Masih banyak media yang memberitakan kasus kekerasan yang dialami perempuan akan tetapi tidak berpihak pada korban. Pemeberitaan yang terjadi justru malah mengeksploitasi korban, akses informasi korban terbuka kepada publik, kemudian membuat judul yang menggiring opini masyarakat bahwa “korban” layak dan pantas mendapat kekerasan.

Dari data komnas perempuan pada tahun 2015 sebanyak 9 media yang melakukan pelanggaran kode etik dan hak korban. Dalam Kode Etik Jurnalistik ditetapkan Dewan Pers melalui Peraturan Dewan Pers Nomor: 6/Peraturan-DP/V/2008 tentang Pengesahan Surat Keputusan Dewan Pers Nomor 03/SK-DP/III/2006 tentang Kode Etik Jurnalistik Sebagai Peraturan Dewan Pers).

Eh, dalam kode etik tersebut mencakup hal umum dan profesional seorang jurnalistik saat membuat media yang memberitakan informasi yang seharusnya membuat kaidah-kaidah jurnalistik tersebut, lho. Ada beberapa pasal yang harus berkaitan secara langsung saat memberikatakan kasus pelecehan atau kekerasan dan eksploitasi seksual. Pasal- pasal tersebut adalah :

  1. Pasal 2, Wartawan Indonesia Menempuh Cara yang Profesional dalam Melaksanakan Tugas Jurnalistik.
  2. Tidak diperkenankan untuk merekayasa pengambilan dan pemuatan atau penyiaran gambar, foto, suara dilengkapi dengan keterangan tentang sumber dan ditampilkan secara seimbang.
  3. Menghormati pengalaman traumatik narasumber dalam penyajian gambar, foto, suara.
  4. Pasal 4, Wartawan Indonesia Tidak Membuat Berita Bohong, Fitnah, Sadis, dan Cabul.
  5. Bohong berarti sesuatu yang sudah diketahui sebelumnya oleh wartawan sebagai hal yang tidak sesuai dengan fakta yang terjadi.
  6. Fitnah berarti tuduhan tanpa dasar yang dilakukan secara sengaja dengan niat buruk.
  7. Sadis berarti kejam dan tidak mengenal belas kasihan.
  8. Cabul berarti penggambaran tingkah laku secara erotis dengan foto, gambar, suara, grafis atau tulisan yang semata-mata untuk membangkitkan nafsu birahi.
  9. Dalam penyiaran gambar dan suara dari arsip, wartawan mencantumkan waktu pengambilan gambar dan suara.
  10. Pasal 8, Wartawan Indonesia Tidak Menulis atau Menyiarkan Berita berdasarkan Prasangka atau Diskriminasi terhadap Seseorang atas dasar Perbedaan Suku, Ras, Warna Kulit, Agama, Jenis Kelamin, dan Bahasa, serta Tidak Merendahkan Martabat Orang Lemah, Miskin, Sakit, Cacat Jiwa atau  Cacat Jasmani.
  11. Prasangka adalah anggapan yang kurang baik mengenai sesuatu sebelum mengetahui secara jelas.
  12. Diskriminasi adalah pembedaan perlakuan.

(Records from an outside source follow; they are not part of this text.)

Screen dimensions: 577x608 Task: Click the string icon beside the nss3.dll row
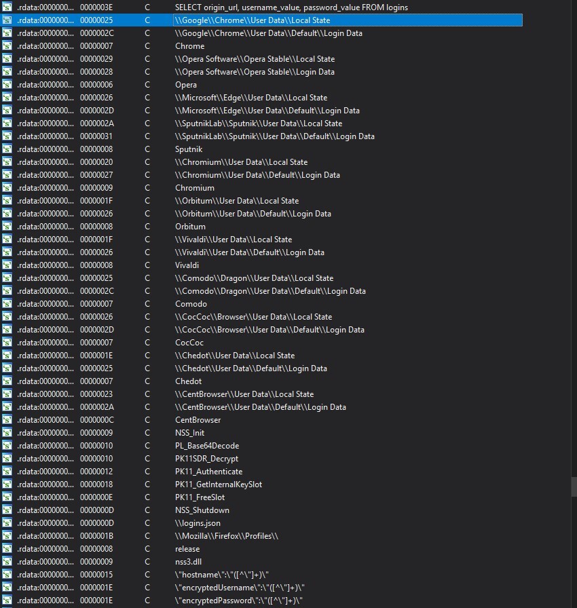point(7,562)
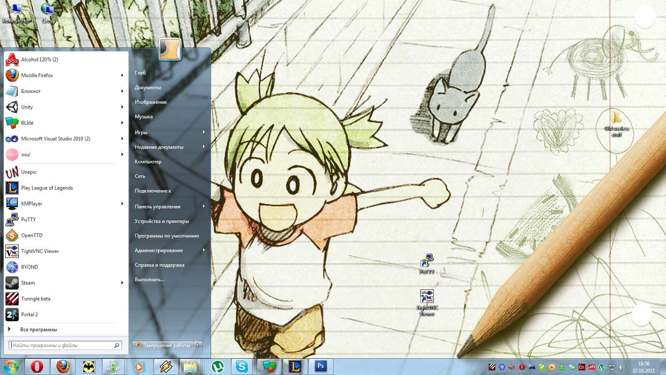Open Photoshop from the taskbar

(321, 367)
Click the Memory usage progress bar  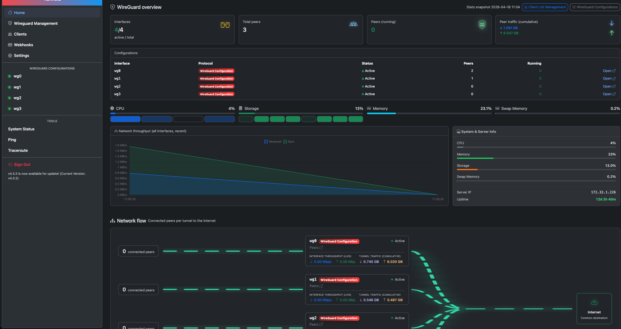point(429,114)
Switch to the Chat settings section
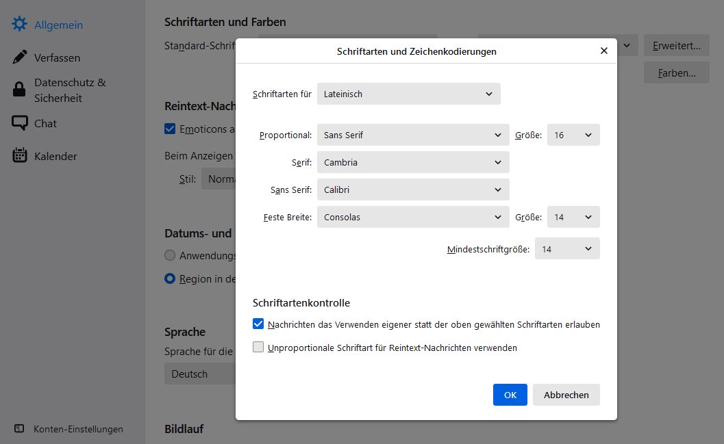The image size is (724, 444). tap(45, 123)
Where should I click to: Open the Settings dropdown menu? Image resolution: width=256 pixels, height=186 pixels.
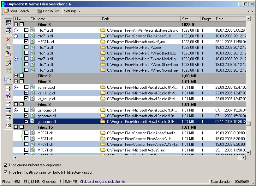(72, 11)
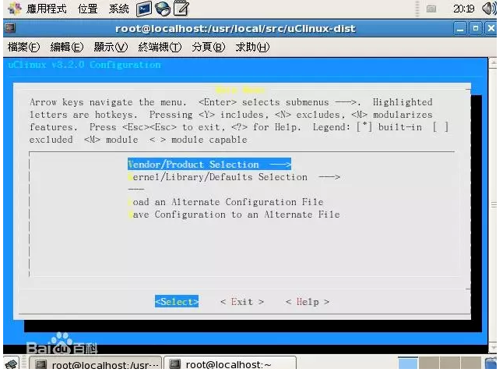Open the 終端機 terminal menu
503x376 pixels.
(x=160, y=47)
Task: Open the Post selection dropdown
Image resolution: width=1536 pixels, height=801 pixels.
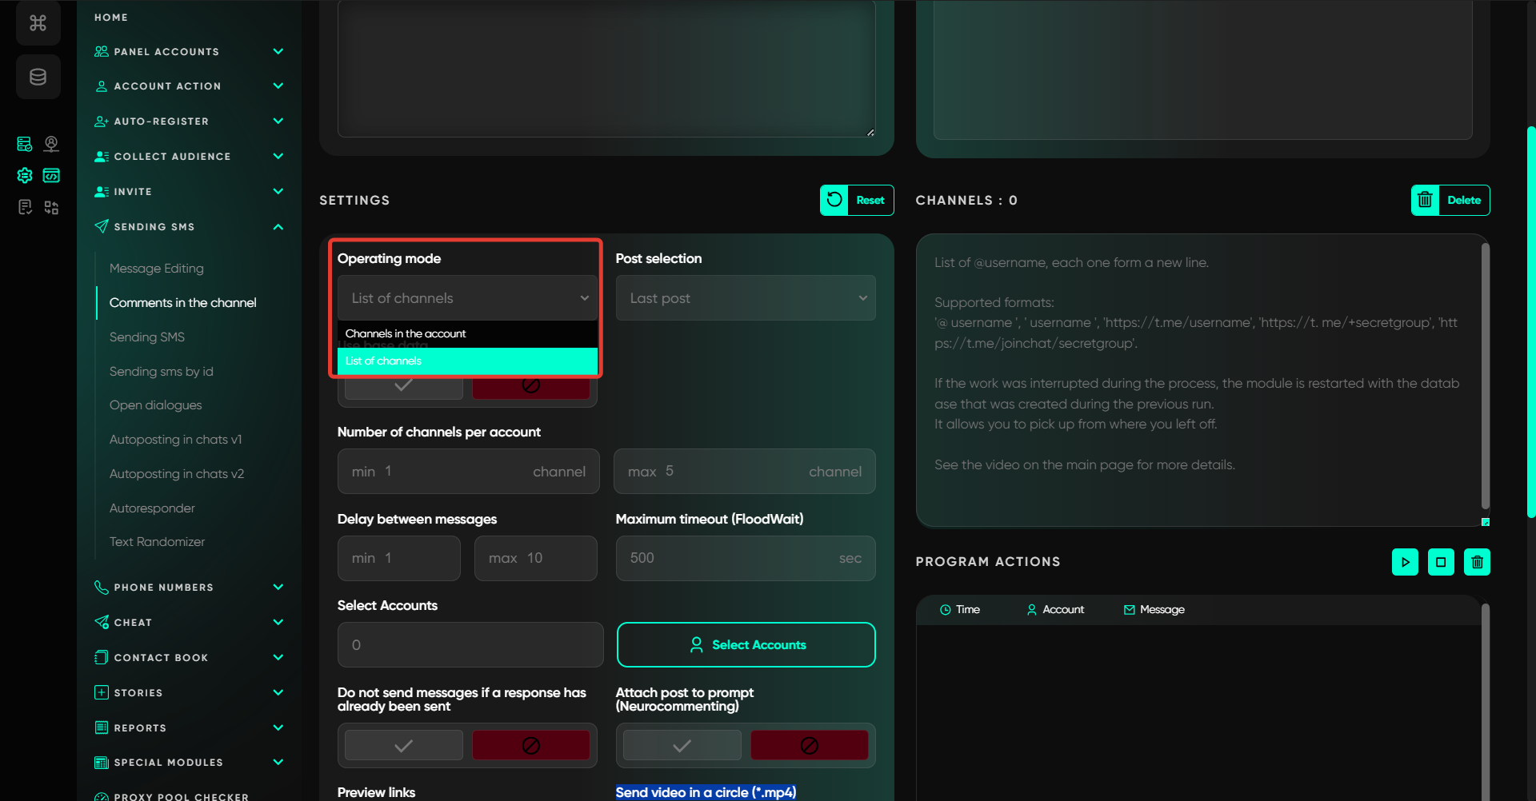Action: [746, 298]
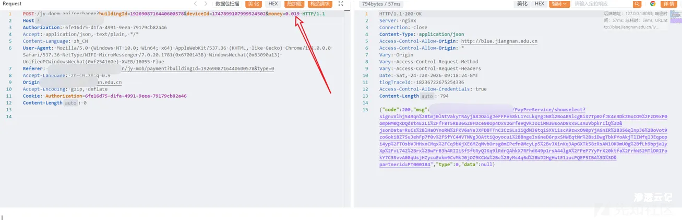Toggle HEX view in Request panel
The width and height of the screenshot is (682, 220).
[x=273, y=4]
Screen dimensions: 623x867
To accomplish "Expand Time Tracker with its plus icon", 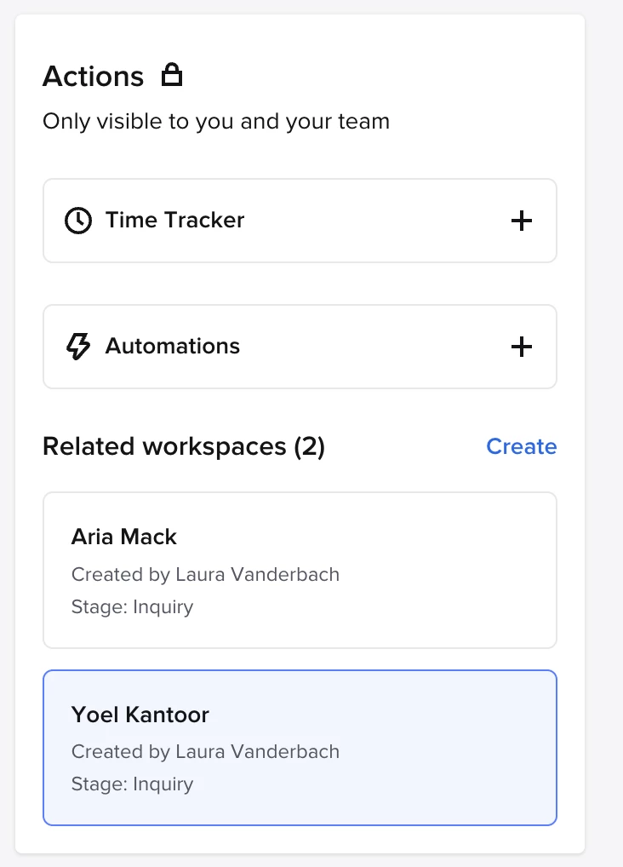I will (x=521, y=221).
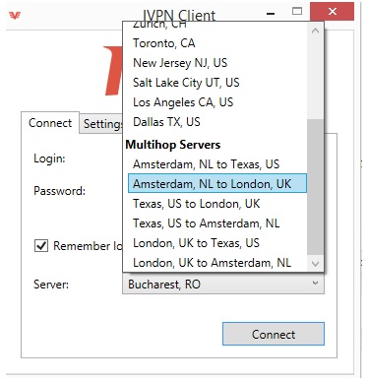Select the Connect tab
The height and width of the screenshot is (381, 368).
(x=50, y=123)
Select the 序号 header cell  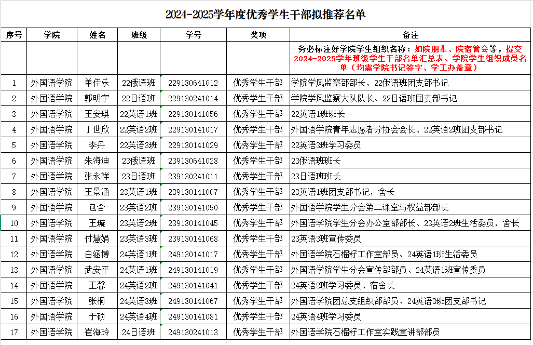click(x=14, y=35)
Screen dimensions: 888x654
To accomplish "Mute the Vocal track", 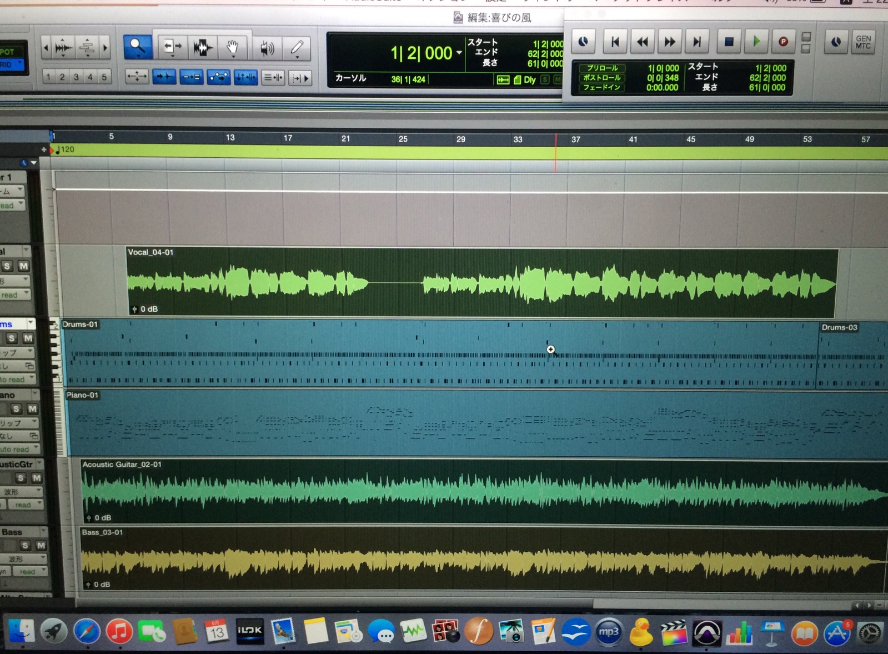I will pos(23,266).
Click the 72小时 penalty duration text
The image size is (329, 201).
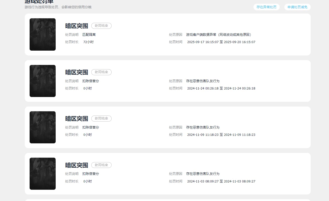point(88,42)
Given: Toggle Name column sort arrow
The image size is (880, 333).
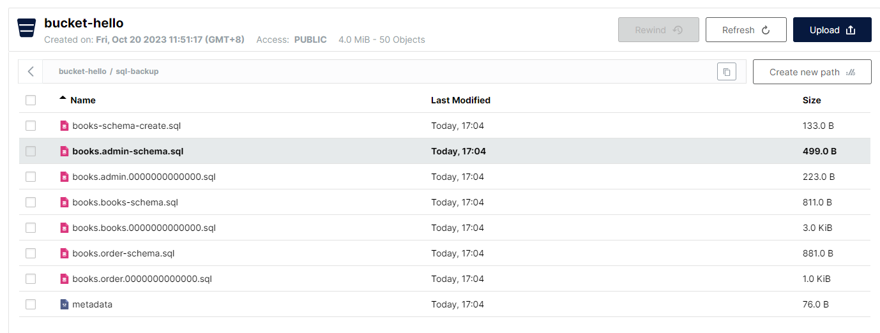Looking at the screenshot, I should click(x=63, y=99).
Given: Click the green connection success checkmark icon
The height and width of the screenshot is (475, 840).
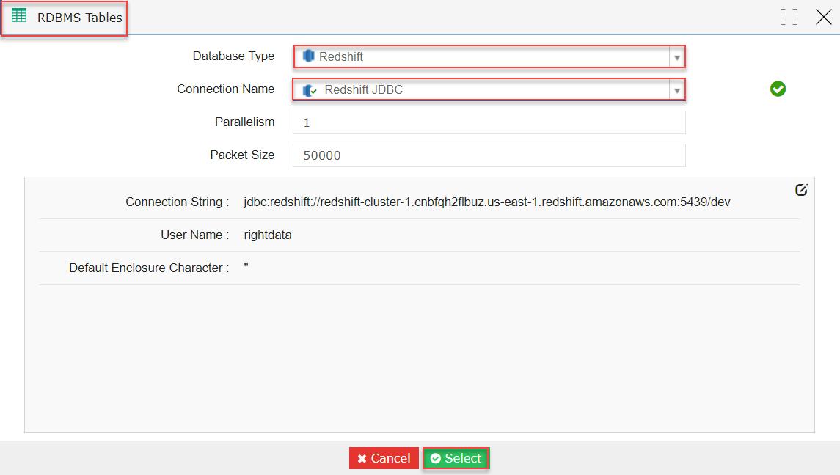Looking at the screenshot, I should pyautogui.click(x=778, y=88).
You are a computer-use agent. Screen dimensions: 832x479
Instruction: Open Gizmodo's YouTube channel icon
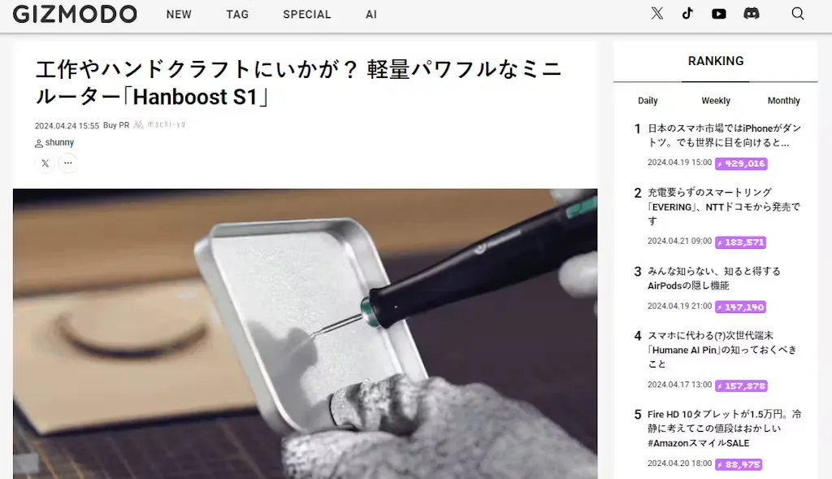(x=719, y=14)
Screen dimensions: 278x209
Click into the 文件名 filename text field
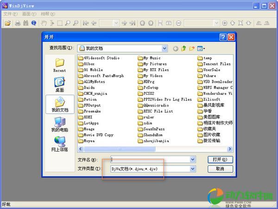149,159
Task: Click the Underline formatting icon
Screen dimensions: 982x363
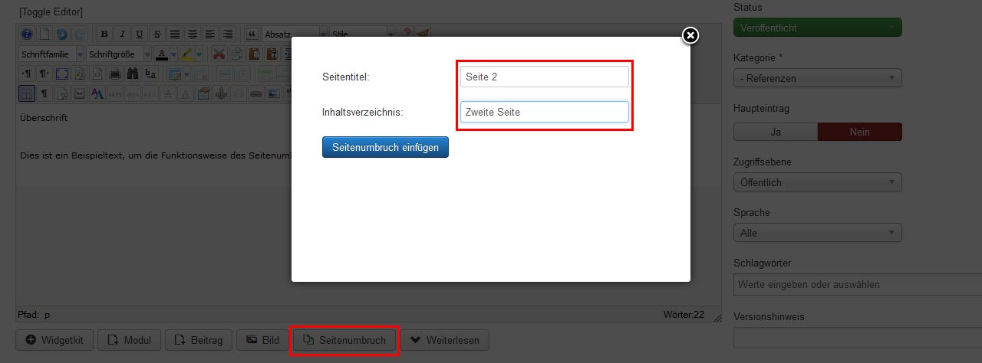Action: click(139, 34)
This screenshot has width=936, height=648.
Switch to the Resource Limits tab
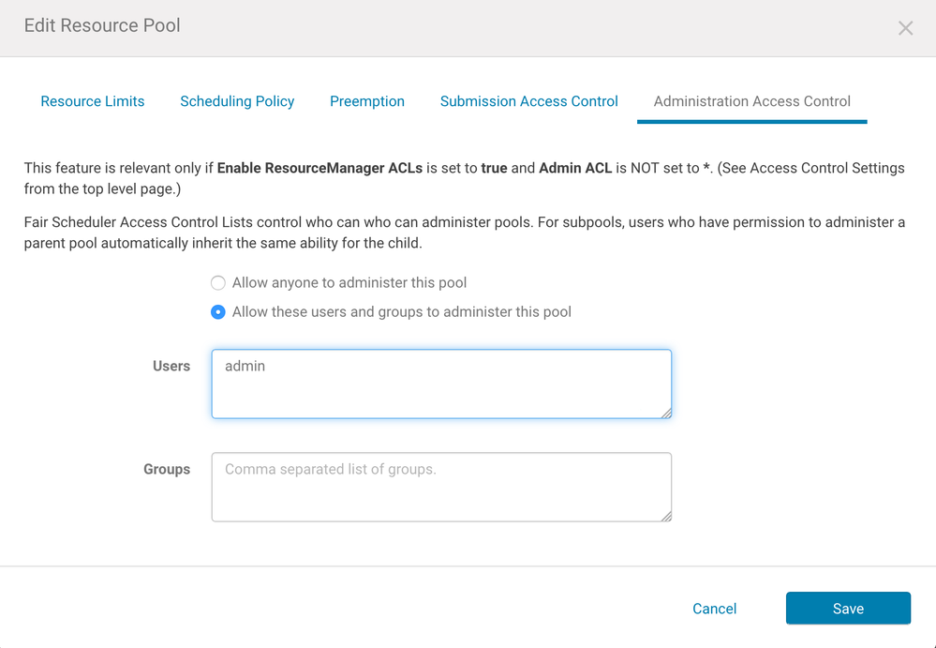93,101
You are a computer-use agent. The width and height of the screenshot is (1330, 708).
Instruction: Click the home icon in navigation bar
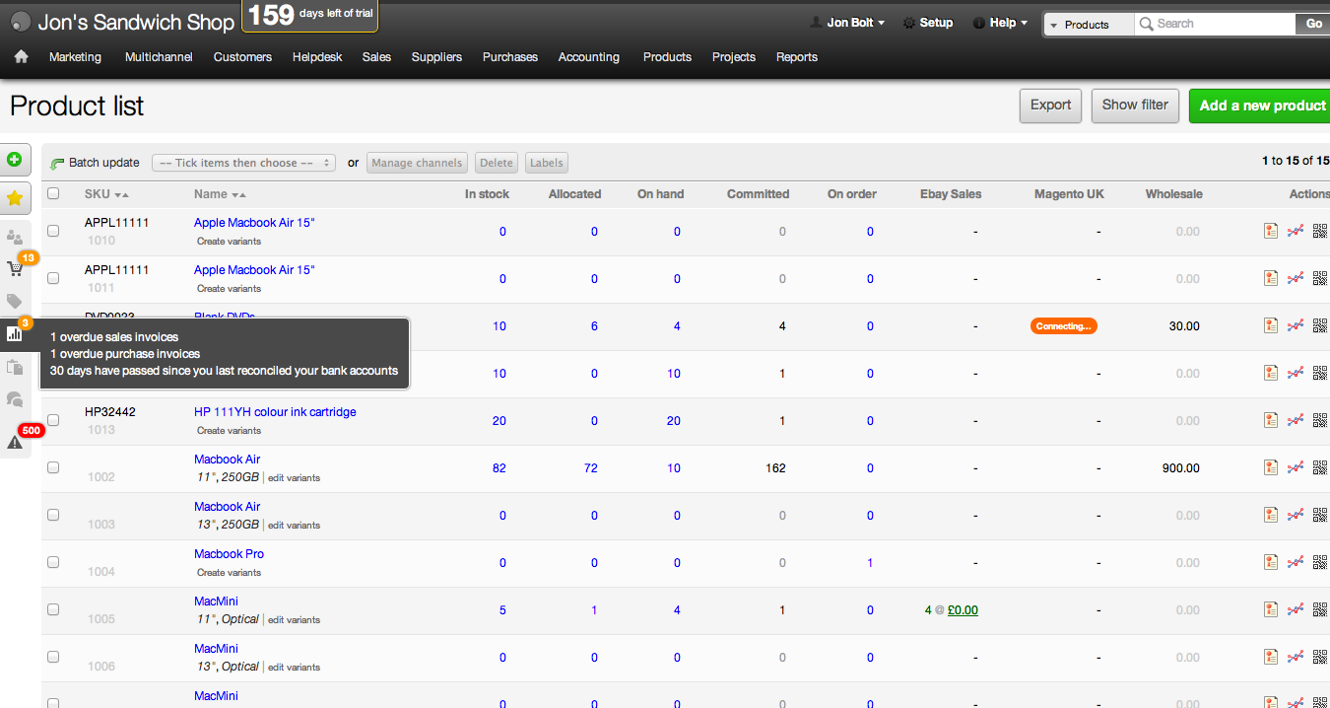[x=21, y=57]
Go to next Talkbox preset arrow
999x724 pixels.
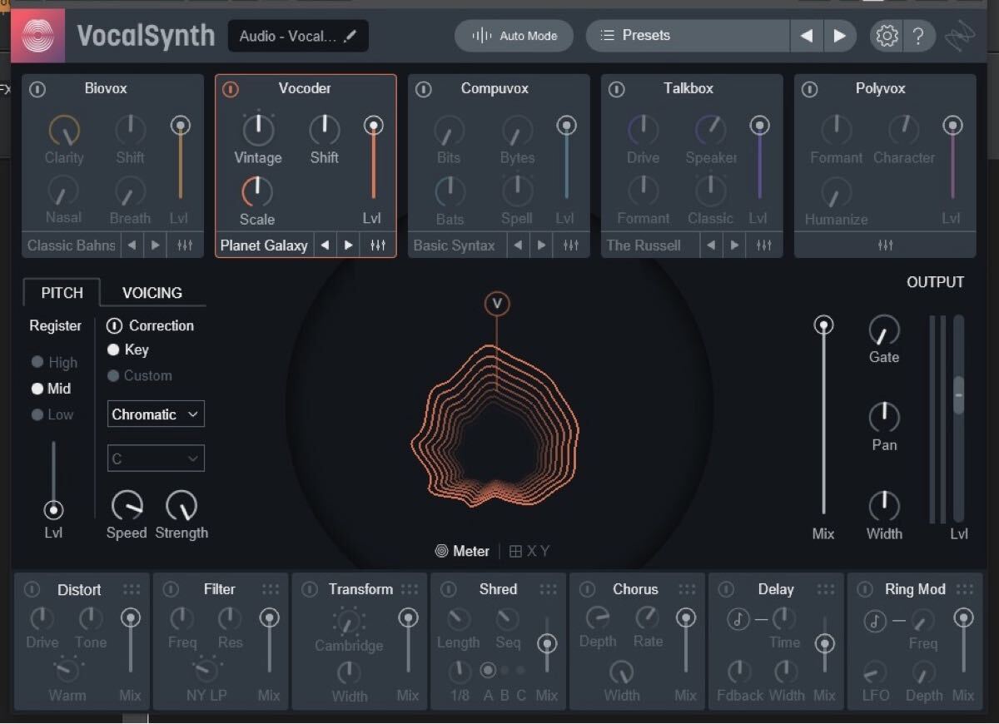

Dalam pasal ini maka pemberitaan dengan muatan prasangka dan diskriminasi kepada perempuan sangat dilarang.

Seharusnya media menaati kode etik jurnalistik yang tertulis diatas agar hak korban kekerasan seksual terpenuhi haknya dan tidak menggiring opini masyarakat bahwa sebuah kekerasan terjadi karena korban memang layak untuk menerima perilaku tersebut.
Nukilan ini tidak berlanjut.